Present A Call To Action
Every sales page needs a powerful call to action. A call to action (CTA) is a phrase or statement that asks and motivates visitors to do something — a sales page CTA encourages and compels people to take the next step and buy.
When writing a call to action, answer:
- What does a visitor need to do?
- Why should they take action right now?
- What will happen next?
Quick Sales Page Additions To Improve Conversions
Once I have the core copy created for my sales page — each of the main content blocks that take visitors from problem to solution to action — I enhance the sales page with supporting content and social proof to ensure it converts visitors into buyers.
A few things I add to sales pages include…
Additional Calls To Action
You can’t rely on just one call to action at the bottom of the sales page.
The longer your sales copy is, the more calls to action you need to include. Instead of making prospective buyers scroll endlessly to find the call to action and buy button, repeat the call to action several times throughout the page so it is easy for them to take action and buy when they are ready.
Get Personal Through Video
If you really want to make a splash with your sales page, consider using video for the introduction at the top of the page and to communicate the more personal parts of your sales copy. Watching you on video, helps prospective buyers make a personal connection with you more quickly.
Subheadlines And Lists
Break up each block of content on your sales page into small pieces of content.

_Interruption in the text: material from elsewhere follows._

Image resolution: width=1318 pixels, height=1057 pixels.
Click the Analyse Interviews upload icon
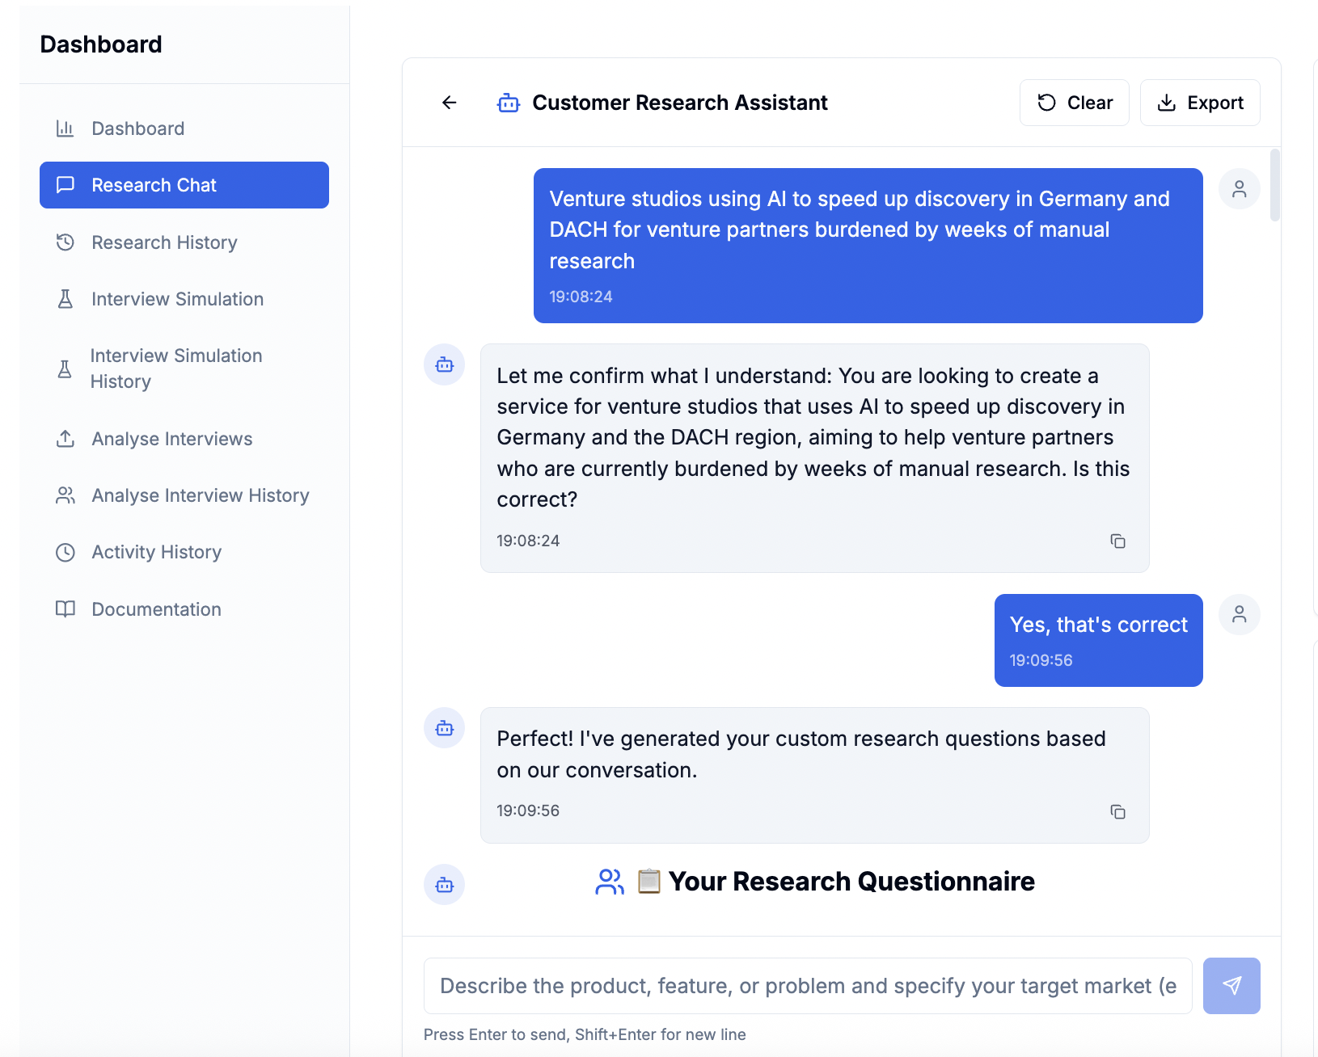coord(65,439)
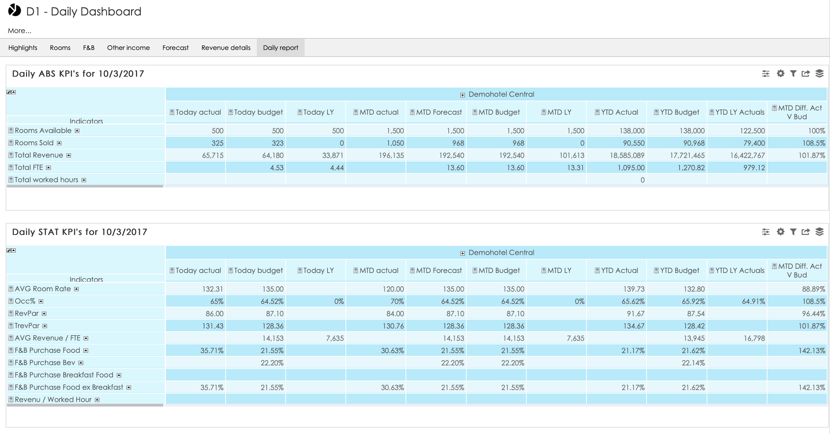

Use headlines and subheadline to break up long-form copy and introduce a new section of copy, and use bullet lists, number lists, and checklists in place of paragraphs that include lists of items.
Honest Testimonials
You’ve probably heard this before but… When you say your offer is amazing, it’s salesy. When other people say it’s amazing, it’s social proof.
One of the best ways to get a potential buyer off the fence and persuade them that your offer is a no-brainer is to share honest, objective, recommendations, testimonials, success stories, and reviews from other people who have bought and found success.
- Include a photo with each testimonial so visitors can more easily connect with the reviewer and see themselves in their story.
- Sprinkle testimonials throughout the sales page between content blocks — especially next to each call to action.
- Feature testimonials that tell a before and after story.
Add Eye-Catching, Relevant Imagery
A long page full of lots of text isn’t something that anyone wants to read so break it up with visuals. This could be patterned backgrounds, colorful design elements, imagery, icons, illustrations, screenshots, examples, or product photography.
Just make sure that any visual elements added to the sales page are relevant and done with a purpose. You want all visuals to enhance the content not distract from it.
The Sales Page Success Secret
You might have read this blog post hoping to find the definitive answer to the question, “How do I write a sales page that converts?” But the thing is, there is no one right way to write a sales page.
People make buying decisions with their heart (emotions) and they justify buying decisions with their brain (logic). This means they first look at the benefits, then if the message resonates, they evaluate the features. With this in mind, the most important thing you can do is put yourself in your customer’s shoes and consider what they need to know, learn, and feel to be confident making a purchase.